Reexamination Certificate

active

06385337

ABSTRACT:

FIELD OF THE INVENTION
The invention relates generally to image processing and more specifically to selecting colors for pixels in blocks for use in a block truncation coding image compression technique.
BACKGROUND OF THE INVENTION
Data reduction is required in data handling processes, where too much data is present for practical applications that use it. Digital images images that have been discretized in both spatial coordinates and in brightness levels such as those acquired by scanning—are often very large, and thus make desirable candidates for at least one form of data reduction. This is true not only to allow for data to be processed at faster speeds, thereby causing less inconvenience to the user, but to enable more complex data to be processed without drastically increasing the image processing time. For example the number of bits required to accurately describe a detailed halftoned image will be many times more than that of a simple sheet of black text on a white page. By the same token, accurately describing a color image will require an even larger volume of data than its greatly detailed halftoned counterpart. If some form of data reduction does not take place, processing of documents that contain halftone and color images can take an unacceptably long period of time.
Digital color images may be described in terms of the chrominance and luminance values for each pixel contained therein. It is obviously desired to reproduce color images such that the colors in the copy exactly, or at least closely match the corresponding colors in the original image. Since image input and output devices are often quite different, reproducing an accurate color image often requires some form of estimation between color spaces or color correction to be applied to the chrominance and luminance data before it is output.
Block Truncation Coding (BTC) is an image processing technique for encoding and decoding digital image data. BTC typically includes dividing an image into a matrix of blocks, and then sub-dividing each block into a matrix of picture elements or “pixels.” A pixel map is one in which each discrete location on the page contains a pixel that emits a light signal with a value that indicates the color or, in the case of gray scale documents, how light or dark the image is at that location. As those skilled in the art will appreciate, most pixel maps have values that are taken from a set of discrete, non-negative integers.

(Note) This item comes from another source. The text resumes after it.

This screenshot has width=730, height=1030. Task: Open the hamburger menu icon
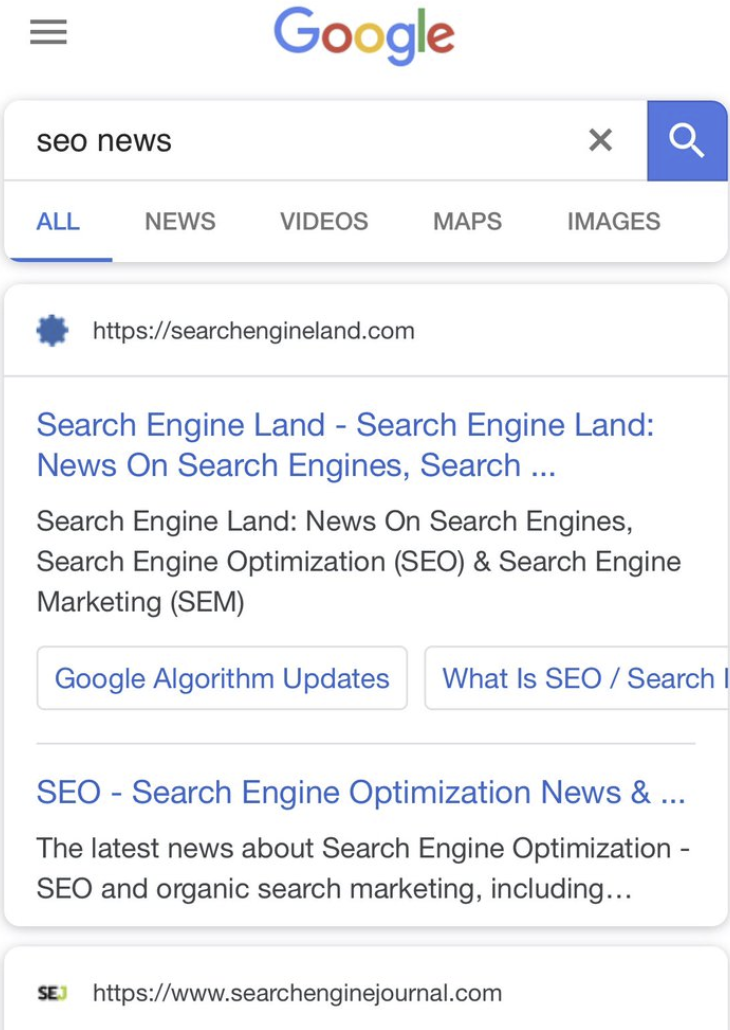pyautogui.click(x=49, y=32)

Color images are typically described as being divided into “separations.” Color output devices such as printers and computer monitors typically output data using only a few independent color sources. Colorants or color signals obtained from these sources are then blended together in appropriate ways in order to produce the full gamut of colors that may be represented using the device. In a device dependent printer color space, Cyan, Magenta, Yellow and black are the individual colorants that are most often used in color printers. These colorant separations are typically labeled C, M, Y and K. Many device-independent color spaces also exist, such as CIE L*a*b*, in which the separations are Lightness, labeled L*, relative amount of red vs. green, labeled a*, and relative amount of yellow vs. blue, labeled b*.
In a pixel map for a color document, individual separations are often represented as digital values, often in the range 0 to 255, where 0 represents no colorant (i.e. when CMYK separations are used), or the lowest value in the range when luminance-chrominance separations are used. In an L*a*b* luminance-chrominance color space a 0 L* value means that no light is present (i.e. the location is completely black), while a*=0 means no red or green is present and b*=0 means that the spot is neither blue nor yellow. Both a*=0 and b*=0 means that the spot is gray, (somewhere between black and white). When represented in an integer space, L*, a*, and b* are typically scaled and translated to fit the range of representable values. In this case a*=b*=0 is actually represented with these values at the midpoint of their ranges, while a*=0 is used to represent green, and b*=0 is used to represent blue.

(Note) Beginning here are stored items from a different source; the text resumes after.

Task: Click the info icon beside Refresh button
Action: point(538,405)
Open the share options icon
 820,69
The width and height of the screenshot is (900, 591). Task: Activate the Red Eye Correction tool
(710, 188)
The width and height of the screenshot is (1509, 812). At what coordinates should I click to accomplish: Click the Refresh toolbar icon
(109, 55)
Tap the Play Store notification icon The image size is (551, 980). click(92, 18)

Consequently 255 represents the maximum amount of colorant (for CMYK) or the highest value in the range (maximum light/white, red and yellow respectively for L*a*b*). In a gray-scale pixel map this typically translates to pixel values which range from 0, for black, to 255, for the whitest tone possible. The pixel maps of concern in the currently preferred embodiment of the present invention are representations of “scanned” images. That is, images which are created by digitizing light reflected off of physical media using a digital scanner. The term bitmap is used to mean a binary pixel map in which pixels can take one of two values, 1 or 0.

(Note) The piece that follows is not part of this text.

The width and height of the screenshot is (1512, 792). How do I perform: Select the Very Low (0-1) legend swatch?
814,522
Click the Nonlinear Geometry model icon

Once the block has been divided into pixels, the image is encoded, stored or transmitted to another location, and then decoded upon retrieval or receipt for subsequent processing. A primary goal of a BTC technique is to minimize the number of bits required to encode each pixel while retaining as much quality and detail in the output image that can be generated from the decoded data.
BTC techniques typically require storing several different colors in a color map, with each color being stored at a different address in memory. Two colors are then selected for each block in the image, and a bit map is generated for the block to indicate which color is assigned to each pixel. Binary numbers that represent the addresses of the color designated for each pixel are read from the color map memory location in response to the bitmap value for that pixel. In other words, every pixel in a given block must have one of the two colors that have been designated for that particular block. Consequently, the color of each pixel can be represented by only a single data bit—either a “1” or a “0”—in combination with two binary numbers per block which represent the color map memory addresses for the two colors selected for each block. The information obtained from the color map memory is used to generate an output image made up of pixels that have the selected colors as specified by that data.
By confining the choice of colors to a preselected group of colors, a BTC system can enable a large amount of image information to be represented by a relatively small number of bits, thereby permitting relatively complex images to be displayed in great detail, and animated, from a relatively small amount of encoded data. More specifically, the information needed to accurately display of any one of the preselected colors is stored in the color map memory. Thus the only information required to be encoded is the memory address for the desired color for the various pixel locations.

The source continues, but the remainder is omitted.